Start of Block

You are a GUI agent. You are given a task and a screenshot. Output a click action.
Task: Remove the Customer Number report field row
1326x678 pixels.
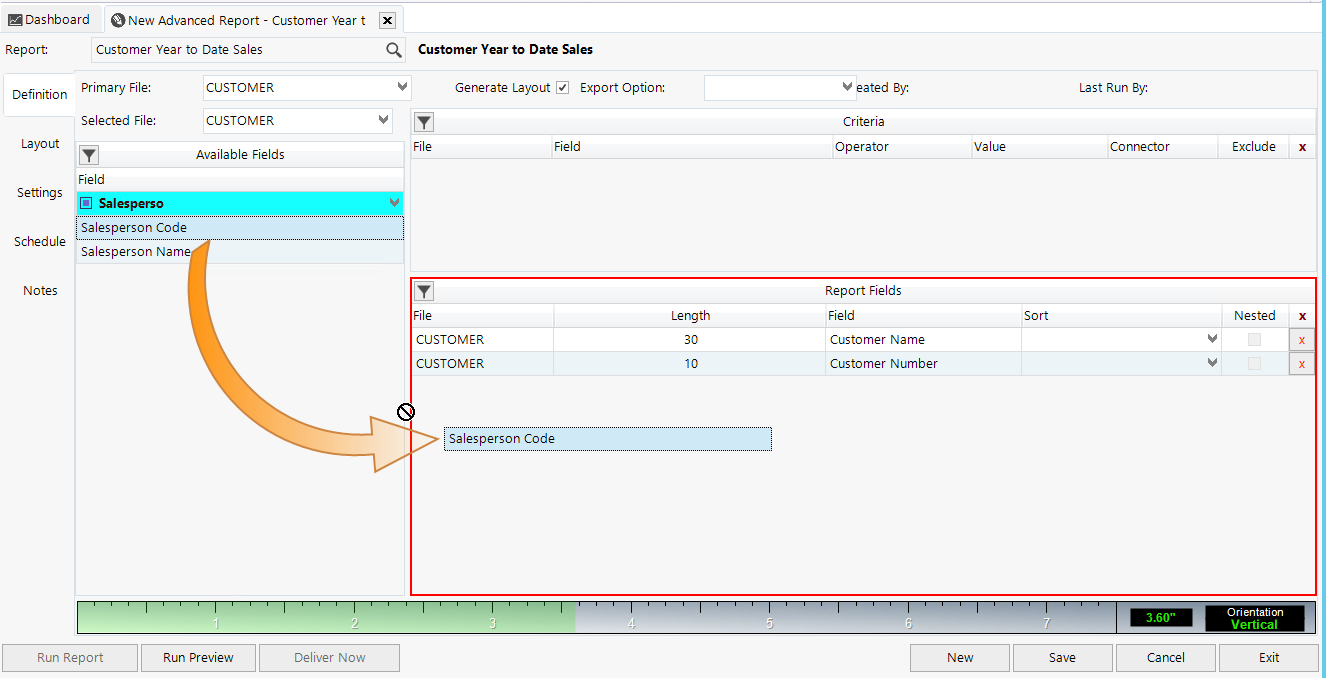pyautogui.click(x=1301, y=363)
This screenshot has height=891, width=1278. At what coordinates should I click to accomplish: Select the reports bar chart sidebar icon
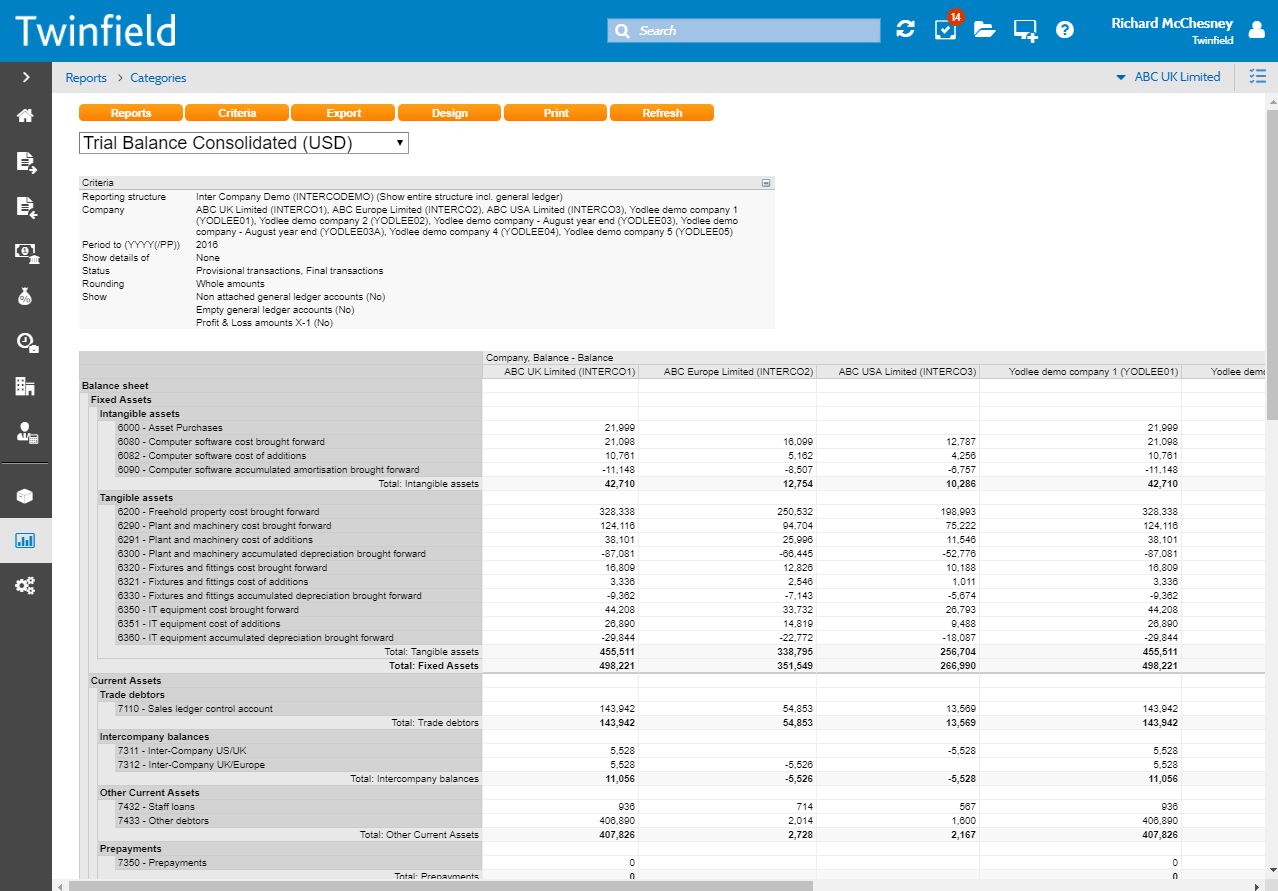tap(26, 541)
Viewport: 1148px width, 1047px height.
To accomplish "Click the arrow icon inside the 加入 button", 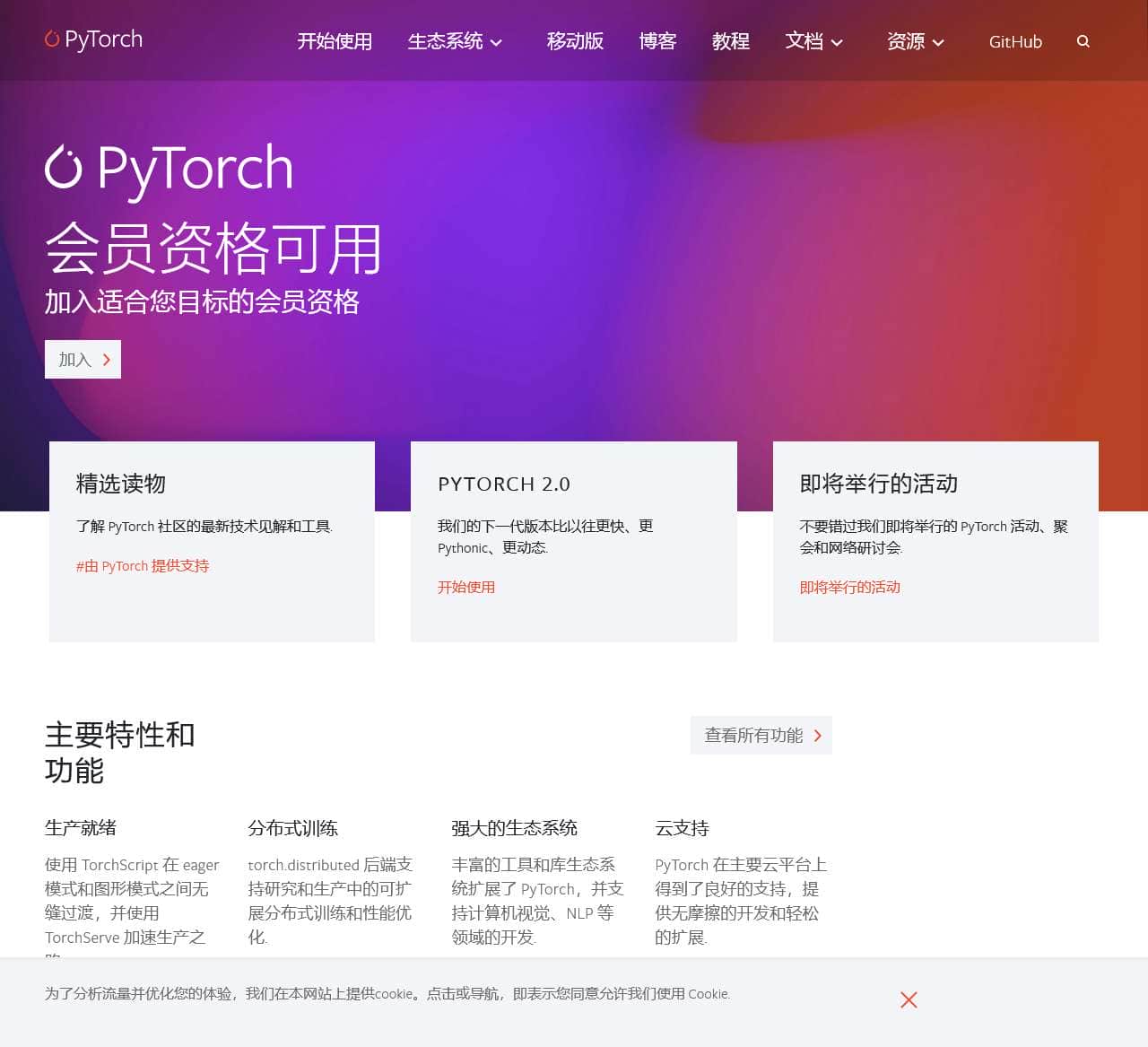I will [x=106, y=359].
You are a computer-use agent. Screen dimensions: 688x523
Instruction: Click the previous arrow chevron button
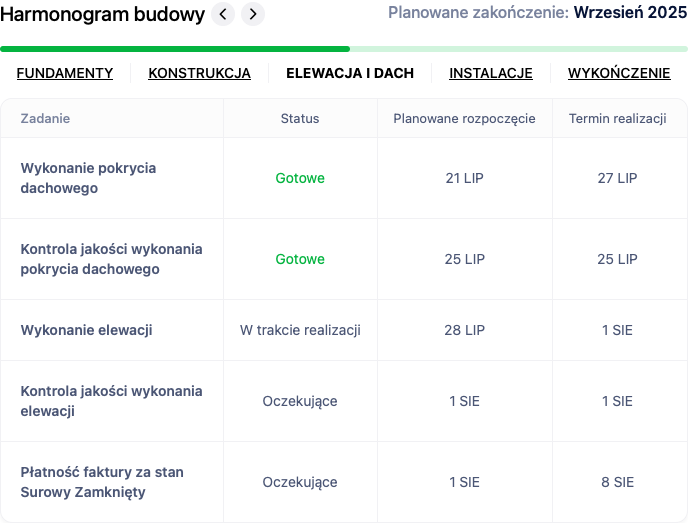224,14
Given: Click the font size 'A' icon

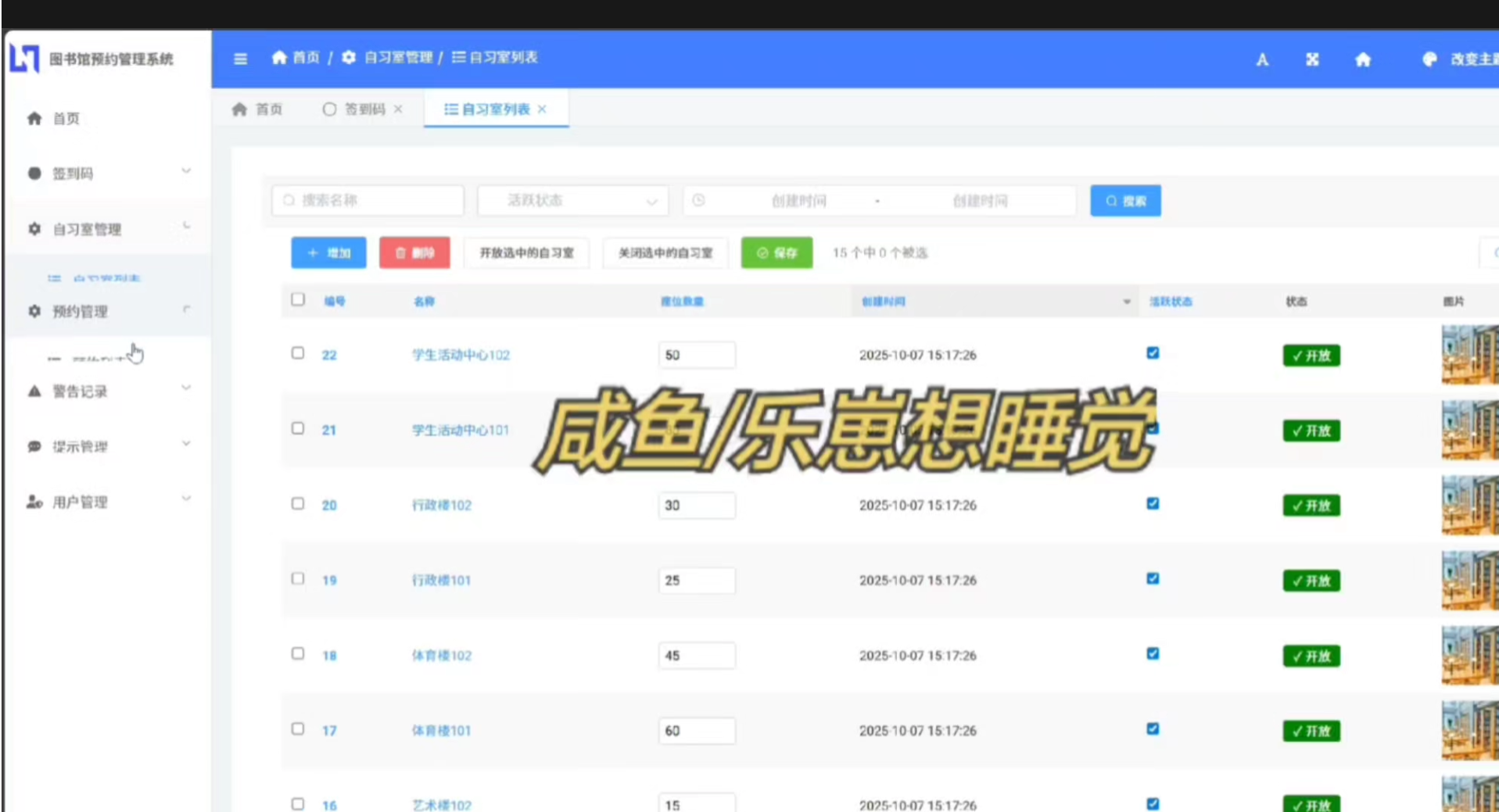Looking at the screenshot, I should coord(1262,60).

End of Block

## Task objective
Show me all lines in the records that contain "agent".

## Answer to this problem
You are a GUI agent. You are given a task and a screenshot. Output a click action.
You are a computer-use agent. Screen dimensions: 688x523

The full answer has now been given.